Back21970 · 22/04/2023 23:16

I had a nose job at 39, best thing I ever did.

Hated it for years and couldn’t afford it before then.

The improvement in my confidence was amazing, previously when anyone was talking to me I was convinced they were looking at my nose!

Ridiculous I know, but that was how I felt and I don’t think any amount of counselling would have changed that.

AHugeTinyMistake · 22/04/2023 23:16

icecreamisforwintertoo · 22/04/2023 21:40

I love your comment by the way. I feel like we we should start a “Concorde club” with all the very cool larger nosed ladies on this thread

Can I join?

My nose is very prominent and I don't think I look great from the side tbh but it does go with the rest of my features tbh. I think I would look strange with a different nose.

After some googling the closest match I can find is Sofia Coppola 😍 though I think mine is more hooked.

To be in tears over my nose?
AramintaLee · 22/04/2023 23:17

We're so conditioned to thinking a tiny, button, Instagram nose is the norm. Every famous person seems to go to the same plastic surgeon and come out with the same teeny nose.

Regardless of that OP, it obviously makes you unhappy so you can either change it (as others have suggested, getting a loan or use finance to pay for surgery) or try to reframe it... find something you love about it... it's unique, not like the tons of curated snub noses you see on social media.

I was never a fan of my nose, I have Middle Eastern features and it shows in my nose most of all... so I got it pierced and I wear cute jewellery. I've learned to love it and embrace.

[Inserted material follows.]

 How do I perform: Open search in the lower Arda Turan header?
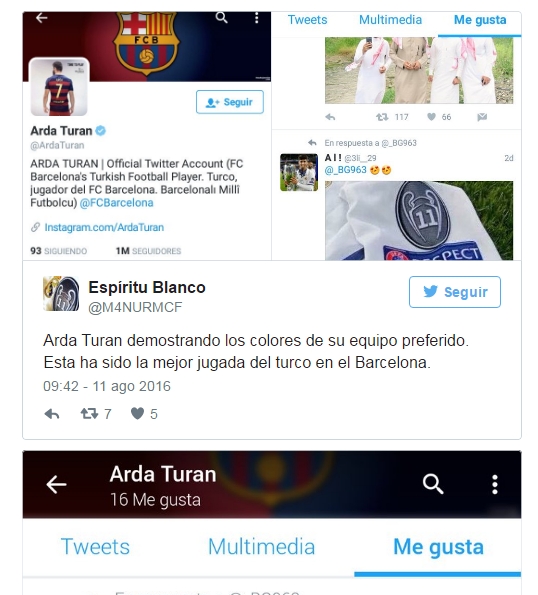(x=433, y=484)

BadNomad · 22/04/2023 23:18

'You know, each of your facial features taken in isolation are not particularly attractive, but all together they really work!'

This is very true for so many people. It is for me. I have a big nose. Very straight. Very round on the end. It pulls down when I laugh. I used to loath it. But I also have a big chin. And a big forehead. And big eyes. And big cheekbones (or chubby apples). So if I was to get my nose done, I'd have to get my chin done. Then I'd be stuck with bulging eyes, chubby cheeks and a fivehead. But together it all works. It's in balance.

LumpySpaceGoddess · 22/04/2023 23:20

EarlGreywithLemon · 22/04/2023 22:53

@LumpySpaceGoddess your nose looks great - hand on heart!

That’s really kind of you, I’m ashamed to say I’ve been suicidal over how my face looks in the past which drove me into a horrible depression as I felt so guilty for feeling that way over something “cosmetic”.